Pongolania pongola

Scientific classification
- Kingdom: Animalia
- Phylum: Arthropoda
- Subphylum: Chelicerata
- Class: Arachnida
- Order: Araneae
- Infraorder: Araneomorphae
- Family: Phyxelididae
- Genus: Pongolania
- Species: P. pongola
- Binomial name: Pongolania pongola Griswold, 1990

= Pongolania pongola =

- Authority: Griswold, 1990

Species of spider

Pongolania pongola is a species of spider in the family Phyxelididae. It is endemic to South Africa.

==Distribution==
Pongolania pongola is known only from KwaZulu-Natal, specifically from Pongola at Farm Vergeval. The species occurs at an altitude of 271 m above sea level.

==Habitat and ecology==
This species inhabits the Savanna biome. Pongolania pongola is a ground-web cryptic spider that lives in dark places.

==Conservation==
Pongolania pongola is listed as Data Deficient due to lack of data and taxonomic reasons.

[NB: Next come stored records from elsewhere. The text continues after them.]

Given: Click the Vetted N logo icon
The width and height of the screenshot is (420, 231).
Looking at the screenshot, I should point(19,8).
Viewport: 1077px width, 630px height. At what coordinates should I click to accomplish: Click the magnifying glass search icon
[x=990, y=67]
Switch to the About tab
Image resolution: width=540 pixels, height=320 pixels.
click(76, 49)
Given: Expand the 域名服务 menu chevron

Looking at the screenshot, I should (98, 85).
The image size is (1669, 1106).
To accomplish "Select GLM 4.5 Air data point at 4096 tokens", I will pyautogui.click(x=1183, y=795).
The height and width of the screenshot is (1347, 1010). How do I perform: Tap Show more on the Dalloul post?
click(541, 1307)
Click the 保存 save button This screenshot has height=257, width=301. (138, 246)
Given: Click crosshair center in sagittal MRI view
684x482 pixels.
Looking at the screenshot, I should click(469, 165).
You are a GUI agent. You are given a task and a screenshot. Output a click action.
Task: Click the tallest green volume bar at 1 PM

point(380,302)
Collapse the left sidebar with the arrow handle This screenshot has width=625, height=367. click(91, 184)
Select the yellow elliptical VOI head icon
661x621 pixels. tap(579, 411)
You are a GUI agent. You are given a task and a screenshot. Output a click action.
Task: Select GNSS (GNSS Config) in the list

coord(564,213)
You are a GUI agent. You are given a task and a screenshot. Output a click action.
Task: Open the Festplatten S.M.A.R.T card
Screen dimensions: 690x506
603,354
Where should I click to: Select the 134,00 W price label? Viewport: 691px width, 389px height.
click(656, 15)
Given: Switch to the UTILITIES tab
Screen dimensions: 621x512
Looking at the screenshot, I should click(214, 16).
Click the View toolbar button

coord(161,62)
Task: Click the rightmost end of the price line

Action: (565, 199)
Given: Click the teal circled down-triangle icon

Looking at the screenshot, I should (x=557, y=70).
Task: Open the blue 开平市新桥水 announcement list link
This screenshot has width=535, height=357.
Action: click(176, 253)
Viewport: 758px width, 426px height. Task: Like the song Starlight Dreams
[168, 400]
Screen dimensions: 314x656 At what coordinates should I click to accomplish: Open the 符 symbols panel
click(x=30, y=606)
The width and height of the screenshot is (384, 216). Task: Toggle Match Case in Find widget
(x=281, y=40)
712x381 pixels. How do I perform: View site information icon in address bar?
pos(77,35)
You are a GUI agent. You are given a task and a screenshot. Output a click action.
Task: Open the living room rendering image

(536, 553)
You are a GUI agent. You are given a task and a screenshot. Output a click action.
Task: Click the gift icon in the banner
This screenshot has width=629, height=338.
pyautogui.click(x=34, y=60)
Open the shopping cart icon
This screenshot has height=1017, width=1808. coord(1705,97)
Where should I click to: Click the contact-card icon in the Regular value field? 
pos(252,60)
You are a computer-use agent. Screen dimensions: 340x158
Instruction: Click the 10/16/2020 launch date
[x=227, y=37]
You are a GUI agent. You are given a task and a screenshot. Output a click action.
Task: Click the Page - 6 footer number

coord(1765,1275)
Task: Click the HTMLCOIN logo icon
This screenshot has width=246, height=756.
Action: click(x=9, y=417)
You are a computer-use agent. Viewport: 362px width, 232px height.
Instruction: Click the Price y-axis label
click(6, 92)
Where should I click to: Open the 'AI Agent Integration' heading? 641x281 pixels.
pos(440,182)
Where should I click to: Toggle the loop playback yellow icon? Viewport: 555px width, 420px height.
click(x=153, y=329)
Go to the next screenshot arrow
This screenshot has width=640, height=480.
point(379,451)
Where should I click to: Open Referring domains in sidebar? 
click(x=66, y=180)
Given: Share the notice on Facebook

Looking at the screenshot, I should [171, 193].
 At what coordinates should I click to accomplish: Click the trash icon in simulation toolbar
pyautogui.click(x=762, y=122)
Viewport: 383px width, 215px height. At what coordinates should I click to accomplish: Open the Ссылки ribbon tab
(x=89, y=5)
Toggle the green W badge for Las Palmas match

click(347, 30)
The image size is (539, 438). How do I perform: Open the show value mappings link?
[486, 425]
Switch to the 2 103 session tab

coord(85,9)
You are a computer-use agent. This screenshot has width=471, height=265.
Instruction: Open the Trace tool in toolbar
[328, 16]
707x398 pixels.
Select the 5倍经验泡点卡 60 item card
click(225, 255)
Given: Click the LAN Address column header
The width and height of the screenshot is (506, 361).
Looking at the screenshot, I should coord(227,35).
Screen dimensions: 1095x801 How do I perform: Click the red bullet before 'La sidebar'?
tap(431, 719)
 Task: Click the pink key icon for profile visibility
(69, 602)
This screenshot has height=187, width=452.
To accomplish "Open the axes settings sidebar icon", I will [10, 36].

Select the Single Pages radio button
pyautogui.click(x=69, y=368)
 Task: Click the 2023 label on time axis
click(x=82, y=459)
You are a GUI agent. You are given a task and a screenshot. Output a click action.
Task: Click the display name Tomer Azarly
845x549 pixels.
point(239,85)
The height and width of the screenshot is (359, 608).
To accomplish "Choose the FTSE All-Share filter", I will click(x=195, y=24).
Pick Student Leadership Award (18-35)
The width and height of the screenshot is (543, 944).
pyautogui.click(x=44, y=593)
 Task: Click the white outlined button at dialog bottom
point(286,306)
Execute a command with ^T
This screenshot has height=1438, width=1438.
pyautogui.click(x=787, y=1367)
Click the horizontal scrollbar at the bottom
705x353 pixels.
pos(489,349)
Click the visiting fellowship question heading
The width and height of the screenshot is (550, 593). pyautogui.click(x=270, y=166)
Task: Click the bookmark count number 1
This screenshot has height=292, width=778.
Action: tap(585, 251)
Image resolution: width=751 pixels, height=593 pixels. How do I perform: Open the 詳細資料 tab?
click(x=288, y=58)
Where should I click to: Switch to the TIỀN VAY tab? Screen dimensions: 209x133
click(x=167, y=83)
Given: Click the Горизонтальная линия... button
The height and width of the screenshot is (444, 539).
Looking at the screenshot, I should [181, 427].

This Mpumalanga endemic is known only from a single female collected from the type locality in 1985. The status of the species remains obscure, and additional sampling is needed to collect males and determine the species' range. Threats to this species are unknown.

==Taxonomy==
The species was originally described by Griswold in 1990 from specimens collected at Pongola. Pongolania pongola serves as the type species for the genus Pongolania and is known from only the female.